In patients with liver failure such as cirrhosis, hepatitis A, B, C, D, and E, Epstein Barr virus (infectious mononucleosis), non-alcoholic fatty liver disease, the levels of 25OH Vitamin D can be low due to impaired synthesis. Liver disease could also lead to impaired absorption of Vitamin D, which is possibly connected to impaired bile acid production or gut edema associated with portal hypertension.
Low vitamin D levels and bone disease are well-recognized complications of “cholestatic” liver disease, which decreases the production or flow of bile. More recently, studies have confirmed low Vitamin D levels in noncholestatic liver disease.
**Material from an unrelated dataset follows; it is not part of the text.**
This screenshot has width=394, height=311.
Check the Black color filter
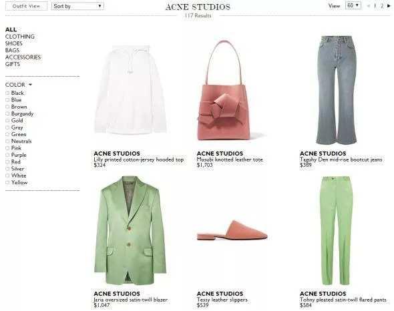[x=7, y=93]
Many post-transplant patients are also prone to accelerated bone loss, which could be worsened by Vitamin D deficiency. Dangerously low levels of Vitamin D may also increase some side effects of interferon therapy, such as muscle aches. There are some reports of hepatitis C patients with Vitamin D deficiency responding poorly to interferon therapy.
Therefore it is recommended that all hepatologists should monitor Vitamin D levels and treat deficient patients.
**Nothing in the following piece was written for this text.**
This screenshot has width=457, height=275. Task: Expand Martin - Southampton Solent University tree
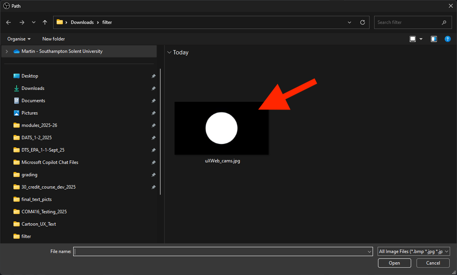(7, 51)
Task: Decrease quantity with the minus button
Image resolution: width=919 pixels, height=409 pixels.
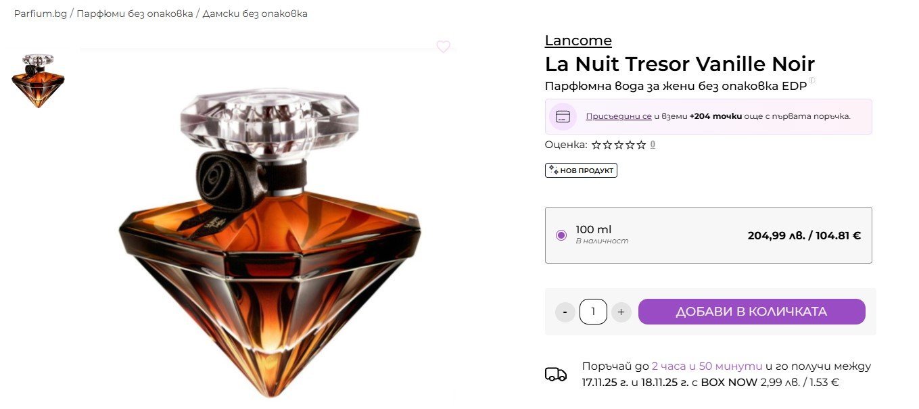Action: click(565, 312)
Due to a decrease in the concentration of the Vitamin D Binding Protein during liver failure the measurement of total 25OH Vitamin D is no longer a good representation of the concentration of the free 25OH Vitamin D.
The total 25OH Vitamin D test underestimates the free fraction, with the risk of Vitamin D status misclassification.
Recent research has shown that the measurement of free 25OH Vitamin D during liver disease seems to be a better marker of Vitamin D deficiency than the current total 25OH Vitamin D test. Additional clinical studies are currently initiated in order to bring more evidences.